Amies et amis de l’eau,

La cascade du Végay est en danger. Ce site classé, refuge d’une biodiversité unique, s’assèche. Victime de périodes de stress hydriques intenses et répétées, et de prélèvements d’eau excessifs à ses sources, sa survie est menacée. 

Depuis des années, témoins de sa lente agonie, nous alertons les autorités pour obtenir qu’un débit réglementaire suffisant soit fixé pour conserver la vie dans ce milieu aquatique unique.

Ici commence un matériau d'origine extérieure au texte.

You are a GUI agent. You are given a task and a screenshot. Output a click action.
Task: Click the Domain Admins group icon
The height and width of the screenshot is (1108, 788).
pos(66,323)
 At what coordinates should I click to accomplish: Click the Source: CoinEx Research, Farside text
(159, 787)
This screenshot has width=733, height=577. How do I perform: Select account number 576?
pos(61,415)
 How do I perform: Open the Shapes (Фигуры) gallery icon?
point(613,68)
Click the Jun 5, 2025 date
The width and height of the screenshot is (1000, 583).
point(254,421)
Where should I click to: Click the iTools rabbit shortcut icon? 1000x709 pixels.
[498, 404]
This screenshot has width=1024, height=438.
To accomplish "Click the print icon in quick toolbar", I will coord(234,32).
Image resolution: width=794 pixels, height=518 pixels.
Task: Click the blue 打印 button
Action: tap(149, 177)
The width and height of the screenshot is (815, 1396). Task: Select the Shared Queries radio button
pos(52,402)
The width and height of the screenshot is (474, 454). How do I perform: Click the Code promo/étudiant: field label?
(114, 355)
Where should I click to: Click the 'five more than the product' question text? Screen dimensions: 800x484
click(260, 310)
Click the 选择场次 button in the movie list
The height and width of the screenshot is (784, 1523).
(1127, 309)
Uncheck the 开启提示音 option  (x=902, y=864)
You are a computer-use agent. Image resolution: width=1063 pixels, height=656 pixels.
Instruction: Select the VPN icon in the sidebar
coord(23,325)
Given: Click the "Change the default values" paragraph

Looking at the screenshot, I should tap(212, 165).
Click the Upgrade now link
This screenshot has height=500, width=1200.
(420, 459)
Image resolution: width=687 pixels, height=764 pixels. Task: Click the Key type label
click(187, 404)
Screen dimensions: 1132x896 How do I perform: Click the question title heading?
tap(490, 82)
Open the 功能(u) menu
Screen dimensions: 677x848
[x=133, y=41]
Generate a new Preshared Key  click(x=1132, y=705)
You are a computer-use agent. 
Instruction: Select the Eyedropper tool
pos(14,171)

Et alors qu’une étude hydrogéologique a établi que la cascade et son vallon ont besoin d’un minimum de 35 litres d’eau par seconde pour survivre, la préfecture des Alpes Maritimes a décidé de ne lui en accorder que … 10,5.  Alors que plus d’un million de litres d’eau, soit en moyenne 50% des volumes d’eau prélevés par les ouvrages de captage, sont gaspillés chaque année dans un réseau de distribution vétuste, c’est à notre cascade qu’on choisit de couper le robinet.  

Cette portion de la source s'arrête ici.